1. Creating a new table every minute and inserting the data into this new temporary table (only inserts). This process will happen every minute. Note that in this process we will also need to copy missing data (clients that didn't communicate) from older table.
Pros:
Tables are always compact.
We will not reach a limit of autovacuum.
Cons:
Major architectural change.

So to sum it up, we would be happy to refrain from performing a major change to the system (solution #2), but we are not certain that the correct way to work in our situation, constant updates of records, is to configure an aggressive autovacuum or perhaps the "known methodology" is to work with temporary tables that are always inserted into?

Thank you,
Ofer


From: Andy Colson <andy(at)squeakycode(dot)net>
To: Ofer Israeli <oferi(at)checkpoint(dot)com>
Cc: "pgsql-performance(at)postgresql(dot)org" <pgsql-performance(at)postgresql(dot)org>, Olga Vingurt <olgavi(at)checkpoint(dot)com>, Netta Kabala <nettak(at)checkpoint(dot)com>
Subject: Re: Inserts or Updates
Date: 2012-02-07 14:47:22
Message-ID: 4F31397A.5090304@squeakycode.net
Views: Raw Message | Whole Thread | Download mbox | Resend email
Lists: pgsql-performance

On 2/7/2012 4:18 AM, Ofer Israeli wrote:
> Hi all,
>
> We are currently “stuck” with a performance bottleneck in our server
> using PG and we are thinking of two potential solutions which I would be
> happy to hear your opinion about.
>
> Our system has a couple of tables that hold client generated
> information. The clients communicate *every* minute with the server and
> thus we perform an update on these two tables every minute. We are
> talking about ~50K clients (and therefore records).
>
> These constant updates have made the table sizes to grow drastically and
> index bloating. So the two solutions that we are talking about are:
>

You dont give any table details, so I'll have to guess. Maybe you have
too many indexes on your table? Or, you dont have a good primary index,
which means your updates are changing the primary key?

If you only have a primary index, and you are not changing it, Pg should
be able to do HOT updates.

If you have lots of indexes, you should review them, you probably don't
need half of them.

And like Kevin said, try the simple one first.

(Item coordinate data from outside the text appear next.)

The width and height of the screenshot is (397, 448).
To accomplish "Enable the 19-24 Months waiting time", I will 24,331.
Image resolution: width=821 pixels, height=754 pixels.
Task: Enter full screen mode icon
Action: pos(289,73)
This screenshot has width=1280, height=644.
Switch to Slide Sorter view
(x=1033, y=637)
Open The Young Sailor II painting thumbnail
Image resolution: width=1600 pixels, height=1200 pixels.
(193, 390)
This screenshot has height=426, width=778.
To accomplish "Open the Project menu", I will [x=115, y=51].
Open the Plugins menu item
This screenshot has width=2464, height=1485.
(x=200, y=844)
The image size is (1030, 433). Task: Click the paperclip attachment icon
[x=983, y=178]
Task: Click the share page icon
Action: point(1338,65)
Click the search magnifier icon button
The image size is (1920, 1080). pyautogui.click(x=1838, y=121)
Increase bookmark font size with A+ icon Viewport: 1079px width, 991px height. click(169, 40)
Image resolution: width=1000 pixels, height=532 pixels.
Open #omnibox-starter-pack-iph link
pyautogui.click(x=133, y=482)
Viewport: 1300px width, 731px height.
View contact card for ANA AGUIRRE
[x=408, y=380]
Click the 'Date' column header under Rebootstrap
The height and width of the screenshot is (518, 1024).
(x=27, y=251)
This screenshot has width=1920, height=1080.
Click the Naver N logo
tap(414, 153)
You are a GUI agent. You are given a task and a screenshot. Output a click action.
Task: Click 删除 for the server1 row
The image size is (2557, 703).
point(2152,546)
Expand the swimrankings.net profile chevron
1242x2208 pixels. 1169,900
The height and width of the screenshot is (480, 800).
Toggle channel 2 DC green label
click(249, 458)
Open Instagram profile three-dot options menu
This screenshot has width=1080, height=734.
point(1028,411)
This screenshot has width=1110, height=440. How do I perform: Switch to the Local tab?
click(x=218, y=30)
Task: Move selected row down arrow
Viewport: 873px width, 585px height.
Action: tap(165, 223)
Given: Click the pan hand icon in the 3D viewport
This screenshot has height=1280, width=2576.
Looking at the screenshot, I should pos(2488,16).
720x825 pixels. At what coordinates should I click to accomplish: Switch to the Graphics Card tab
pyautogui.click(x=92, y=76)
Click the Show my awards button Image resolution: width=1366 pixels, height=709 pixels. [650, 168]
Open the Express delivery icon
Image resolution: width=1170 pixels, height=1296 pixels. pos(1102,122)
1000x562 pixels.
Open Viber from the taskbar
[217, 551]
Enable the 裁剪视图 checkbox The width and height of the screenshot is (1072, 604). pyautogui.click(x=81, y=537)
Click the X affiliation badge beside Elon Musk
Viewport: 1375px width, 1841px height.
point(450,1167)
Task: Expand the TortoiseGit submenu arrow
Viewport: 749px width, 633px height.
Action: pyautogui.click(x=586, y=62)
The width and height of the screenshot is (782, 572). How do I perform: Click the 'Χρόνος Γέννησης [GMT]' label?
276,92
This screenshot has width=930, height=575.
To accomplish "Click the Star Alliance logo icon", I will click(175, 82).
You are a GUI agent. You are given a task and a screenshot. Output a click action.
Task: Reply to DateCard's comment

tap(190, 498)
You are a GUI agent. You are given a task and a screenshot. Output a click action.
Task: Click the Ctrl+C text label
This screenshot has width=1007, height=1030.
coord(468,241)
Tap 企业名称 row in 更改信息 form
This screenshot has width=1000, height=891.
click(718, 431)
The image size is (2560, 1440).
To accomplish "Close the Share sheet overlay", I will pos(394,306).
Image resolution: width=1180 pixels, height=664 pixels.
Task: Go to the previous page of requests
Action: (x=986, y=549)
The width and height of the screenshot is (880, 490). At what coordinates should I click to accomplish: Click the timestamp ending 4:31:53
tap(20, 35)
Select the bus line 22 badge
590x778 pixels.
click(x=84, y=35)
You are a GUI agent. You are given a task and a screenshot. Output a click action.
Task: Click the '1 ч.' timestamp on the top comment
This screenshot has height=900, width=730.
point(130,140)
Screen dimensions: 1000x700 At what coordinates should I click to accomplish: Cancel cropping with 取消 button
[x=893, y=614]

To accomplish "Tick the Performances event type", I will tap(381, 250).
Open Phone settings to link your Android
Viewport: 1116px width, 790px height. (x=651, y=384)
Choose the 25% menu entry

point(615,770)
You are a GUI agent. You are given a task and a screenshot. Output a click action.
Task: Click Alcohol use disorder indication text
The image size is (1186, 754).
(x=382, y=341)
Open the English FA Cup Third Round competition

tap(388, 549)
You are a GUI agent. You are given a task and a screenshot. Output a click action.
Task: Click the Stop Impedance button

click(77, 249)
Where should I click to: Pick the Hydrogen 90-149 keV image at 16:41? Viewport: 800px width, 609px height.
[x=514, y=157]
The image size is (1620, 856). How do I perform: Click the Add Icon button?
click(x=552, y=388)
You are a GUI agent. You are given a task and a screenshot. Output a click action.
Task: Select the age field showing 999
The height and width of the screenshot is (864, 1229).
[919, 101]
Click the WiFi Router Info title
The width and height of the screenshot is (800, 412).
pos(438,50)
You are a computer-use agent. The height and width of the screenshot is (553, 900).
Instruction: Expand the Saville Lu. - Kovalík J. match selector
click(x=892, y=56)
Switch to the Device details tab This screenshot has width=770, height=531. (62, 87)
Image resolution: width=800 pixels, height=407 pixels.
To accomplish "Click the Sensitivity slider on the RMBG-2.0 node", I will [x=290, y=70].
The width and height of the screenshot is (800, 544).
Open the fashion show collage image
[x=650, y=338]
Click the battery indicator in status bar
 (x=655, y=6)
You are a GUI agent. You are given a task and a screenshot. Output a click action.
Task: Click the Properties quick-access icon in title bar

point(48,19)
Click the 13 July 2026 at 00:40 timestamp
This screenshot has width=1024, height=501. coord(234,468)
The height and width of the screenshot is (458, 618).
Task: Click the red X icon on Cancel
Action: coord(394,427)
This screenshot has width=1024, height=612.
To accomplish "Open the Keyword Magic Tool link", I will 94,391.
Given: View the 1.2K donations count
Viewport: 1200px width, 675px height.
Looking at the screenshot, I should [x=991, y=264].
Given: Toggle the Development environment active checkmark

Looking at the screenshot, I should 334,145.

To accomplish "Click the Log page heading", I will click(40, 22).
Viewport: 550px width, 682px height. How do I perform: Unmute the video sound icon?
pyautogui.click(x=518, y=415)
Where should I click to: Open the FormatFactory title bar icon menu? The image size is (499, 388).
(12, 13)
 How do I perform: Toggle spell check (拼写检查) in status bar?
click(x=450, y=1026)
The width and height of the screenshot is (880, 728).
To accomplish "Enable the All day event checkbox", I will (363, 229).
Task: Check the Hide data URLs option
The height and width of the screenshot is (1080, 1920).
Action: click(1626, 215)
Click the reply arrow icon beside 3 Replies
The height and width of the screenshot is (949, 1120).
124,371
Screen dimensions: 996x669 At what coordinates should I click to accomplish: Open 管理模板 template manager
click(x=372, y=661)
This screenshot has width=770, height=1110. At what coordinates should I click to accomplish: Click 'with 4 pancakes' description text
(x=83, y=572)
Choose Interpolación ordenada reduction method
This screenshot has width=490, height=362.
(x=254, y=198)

Wont hurt anything, and
if it works, great!

-Andy


From: Ofer Israeli <oferi(at)checkpoint(dot)com>
To: Andy Colson <andy(at)squeakycode(dot)net>
Cc: "pgsql-performance(at)postgresql(dot)org" <pgsql-performance(at)postgresql(dot)org>, Olga Vingurt <olgavi(at)checkpoint(dot)com>, Netta Kabala <nettak(at)checkpoint(dot)com>
Subject: Re: Inserts or Updates
Date: 2012-02-07 17:40:11
Message-ID: 217DDBC2BB1E394CA9E7446337CBDEF20102C056BE6F@il-ex01.ad.checkpoint.com
Views: Raw Message | Whole Thread | Download mbox | Resend email
Lists: pgsql-performance

Hi Andy,

The two tables I am referring to have the following specs:
Table 1:
46 columns
23 indexes on fields of the following types:
INTEGER - 7
TIMESTAMP - 2
VARCHAR - 12
UUID - 2

23 columns
12 indexes on fields of the following types:
INTEGER - 3
TIMESTAMP - 1
VARCHAR - 6
UUID - 2

All indexes are default indexes.

The primary index is INTERGER and is not updated.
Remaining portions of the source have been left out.